Disziplinäre Ausdifferenzierung und die Bemühung um Lehrstühle 
1706 wurden die drei bestehenden Professuren mit neuen Fächern betraut. Um an die internationale Entwicklung der Jurisprudenz anzuschliessen, wurde auch das Naturrecht in die offiziellen Unterrichtsfächer aufgenommen. Allerdings fehlten den Dozierenden zunehmend die Hörer, die solche Neuerungen hätten würdigen können. Zwischen 1798 und 1815 waren es gerade noch achtzehn Studenten, die sich für ein Studium der Rechtswissenschaft immatrikulierten. Entsprechend schwand auch der Lehrkörper und so wurde 1817 der Unterricht von einem einzigen Lektor bestritten.

Das Universitätsgesetz von 1818 sah zwar drei Professuren vor, doch führten ungünstige Umstände, unter denen die Kantonstrennung von 1833 die weitreichendsten Folgen hatte, zu längeren Vakanzen. 1835 war es erneut bloss ein einziger Professor, der die Fakultät zu betreiben hatte. Es erstaunt deshalb kaum, dass das in diesem Jahr erlassene Universitätsgesetz der Basler Jurisprudenz künftig eine nicht mehr als propädeutische Funktion zuwies. Doch ermöglichte die durch den Rechtsprofessor Andreas Heusler initiierte Freie Akademische Gesellschaft, deren Gründung ebenfalls ins Jahr 1835 fällt, in der folgenden Zeit zusätzliche Professoren auf der Basis von Drittmitteln zu berufen. Einer allmählichen Erweiterung des Lehrkörpers leistete dieser Schritt entscheidenden Vorschub.    
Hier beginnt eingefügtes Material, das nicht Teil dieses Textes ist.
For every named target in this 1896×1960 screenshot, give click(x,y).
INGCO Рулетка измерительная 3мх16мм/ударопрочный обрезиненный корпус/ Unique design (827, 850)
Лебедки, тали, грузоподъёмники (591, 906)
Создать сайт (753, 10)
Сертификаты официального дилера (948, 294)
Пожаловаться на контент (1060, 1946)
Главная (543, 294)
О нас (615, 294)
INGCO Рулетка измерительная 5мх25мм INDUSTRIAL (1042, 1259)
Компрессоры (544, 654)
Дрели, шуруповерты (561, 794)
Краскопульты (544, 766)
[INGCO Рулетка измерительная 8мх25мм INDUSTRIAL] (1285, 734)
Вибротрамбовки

Ein solcher Ausbau war auch deshalb nötig, weil seit der Gründung des Bundesstaats im Jahr 1848 das eidgenössische Recht an Ausmass und Bedeutung gewann, was dessen gründliche Vermittlung erforderte. Dies betraf zunächst das öffentliche Recht und um die Wende zum 20. Jahrhundert ebenso das Privatrecht, für das 1904 eine erste Professur eingerichtet wurde. Von 1904 bis in die 60er Jahre verfügte die Fakultät über fünf gesetzliche Lehrstühle, hatte aber die Möglichkeit, mittels zusätzlicher Gelder weitere Dozierende einzustellen, wovon sie verstärkt Gebrauch machte. Besonders in den letzten fünfzig Jahren ist ein steter Zuwachs an Dozierenden zu verzeichnen. Mit dem weit schneller wachsenden Andrang von Studierenden vermochte dieser Ausbau allerdings bis heute nicht gleich zu laufen.